The once-fragmented beer industry has seen a huge amount of dealmaking over the past decade, to the point where the world's top five brewers now control nearly 50% of the global market. The biggest of these giants is Leuven, Belgium-based InBev SA. Formerly known as Interbrew SA, InBev is now the world leader by volume and sales, with a huge brand portfolio that includes Beck's, Stella Artois and Brahma. The man who executed many of the deals that put InBev in this position is Gauthier de Biolley, the company's senior vice president for external growth from 2000 to 2006. Now running his own consultancy, Brussels-based Eiger Ventures, de Biolley advises family-owned firms on external growth strategies and investment opportunities while keeping a hand in the beer industry by serving on the supervisory board of the Netherlands-based Efes Breweries International NV, part of Turkey's Efes Beverage Group. He spoke to The Deal's Renee Cordes about brewing's changing landscape. Excerpts:
Corporate Dealmaker: Your first deal for Interbrew was Beck's. What was the rationale there?
Gauthier de Biolley: It came after we did some work trying to understand strategically whether it would make sense to move into Germany in the first place. At the end of 2000, Interbrew was thrilled about the expected success of its Bass acquisition and about the prospect of going public. Some people said Germany is unprofitable and prices are low, but my argument was that it's close, it's a land of beer drinkers and it's a market with huge potential for consolidation. Then-CEO Hugo Powell agreed to look into it, so we set up a team and started searching.
Did the Beck's deal pave the way for further deals there?
If Beck's had not been the first deal, we would have had alternative transactions to work on. We identified pockets of profitability in that market, identified the brands and companies that would fit our criteria and came up with a strategic list of A, B and C targets. The Beck's, Spaten and Gilde acquisitions all were consistent with the original strategic work.
What's the main driver of consolidation in brewing?
Ten years ago, only about 20% or so of the industry was in the hands of the top five players. There were also a few hungry companies with narrow markets that wanted to expand. In my opinion, the man who shaped the rules governing today's beer industry has been Freddy Heineken, who started in the 1960s and 1970s with a lot of licensing agreements and minority stakes with the Heineken brand in mind. There were also a number of events that triggered major changes. In some markets, like Germany and China, you had a very fragmented industry; in Mexico the peso crisis in 1994-'95 prompted the search by the brewers for strategic partners; in Canada, the Labatt transaction was triggered by some financial mishaps at the holding-company level; and then you had the opening up of Central and Eastern Europe, the playground for all Western European brewers for a good 10 years.
Has the first player to enter an emerging market usually done the best?

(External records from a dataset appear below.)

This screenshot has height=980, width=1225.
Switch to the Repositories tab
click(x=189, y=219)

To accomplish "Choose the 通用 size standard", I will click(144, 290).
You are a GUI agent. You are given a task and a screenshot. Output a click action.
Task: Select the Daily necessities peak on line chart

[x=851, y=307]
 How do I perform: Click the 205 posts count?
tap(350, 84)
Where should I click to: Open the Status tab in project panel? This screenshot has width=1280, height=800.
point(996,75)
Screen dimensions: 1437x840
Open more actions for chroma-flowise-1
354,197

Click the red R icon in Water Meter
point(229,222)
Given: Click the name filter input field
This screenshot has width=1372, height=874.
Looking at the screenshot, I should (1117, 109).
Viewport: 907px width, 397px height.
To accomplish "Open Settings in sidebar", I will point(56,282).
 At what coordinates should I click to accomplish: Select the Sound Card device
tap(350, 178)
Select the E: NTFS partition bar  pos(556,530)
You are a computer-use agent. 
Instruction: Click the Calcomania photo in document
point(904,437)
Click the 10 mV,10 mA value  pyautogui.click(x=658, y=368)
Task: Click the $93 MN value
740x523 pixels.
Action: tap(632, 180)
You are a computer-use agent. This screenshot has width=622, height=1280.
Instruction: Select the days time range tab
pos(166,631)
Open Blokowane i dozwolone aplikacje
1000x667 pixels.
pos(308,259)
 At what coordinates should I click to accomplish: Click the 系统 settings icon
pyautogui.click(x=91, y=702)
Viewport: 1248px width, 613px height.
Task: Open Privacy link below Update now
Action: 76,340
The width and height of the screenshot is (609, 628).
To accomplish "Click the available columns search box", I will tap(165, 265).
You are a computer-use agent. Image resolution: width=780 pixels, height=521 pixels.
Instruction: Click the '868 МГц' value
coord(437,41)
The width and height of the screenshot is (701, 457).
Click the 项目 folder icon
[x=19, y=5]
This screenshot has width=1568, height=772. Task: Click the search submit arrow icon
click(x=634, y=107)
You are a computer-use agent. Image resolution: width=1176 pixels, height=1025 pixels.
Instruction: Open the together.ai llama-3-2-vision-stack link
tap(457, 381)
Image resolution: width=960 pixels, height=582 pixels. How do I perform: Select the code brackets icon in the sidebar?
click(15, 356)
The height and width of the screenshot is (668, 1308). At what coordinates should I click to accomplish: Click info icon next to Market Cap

I don't think you can take it as a given. The fundamental point is whether you get the right brand and the right route-to-market assets, whether as a first mover or as a later mover. If you get the wrong brand, then your first-mover advantage gets completely diluted. But if you get into a new market with consolidation potential with the right brand, you put yourself in a position to outperform the competition. That's what we did in Germany with Beck's. Conversely, in China, those who moved first in the 1990s actually didn't manage to get the right brand or the right assets. They went in with new factories, new breweries, aggressively pushing international brands, and completely misread the pricing environment. The result was that in the late '90s a lot of these guys packed their bags. In 2001 there was a lot of discussion about whether Interbrew should stick to what we had in China, at the time a small brewery in Nanjing, or whether we too should leave. Thank God, the decision we put to the board was accepted, which was hang in there, learn from the past, get management right, get products right, don't count on international brands and accept that it will take time.
In China InBev focuses on the wealthier, southern provinces. Why?
Becoming a national player was not within our reach, but there were a number of provinces in the south where we felt leadership could be targeted. As with Germany, we identified a list of targets and started working on those. Today InBev in that part of China enjoys a market share north of 40%, a good position to defend.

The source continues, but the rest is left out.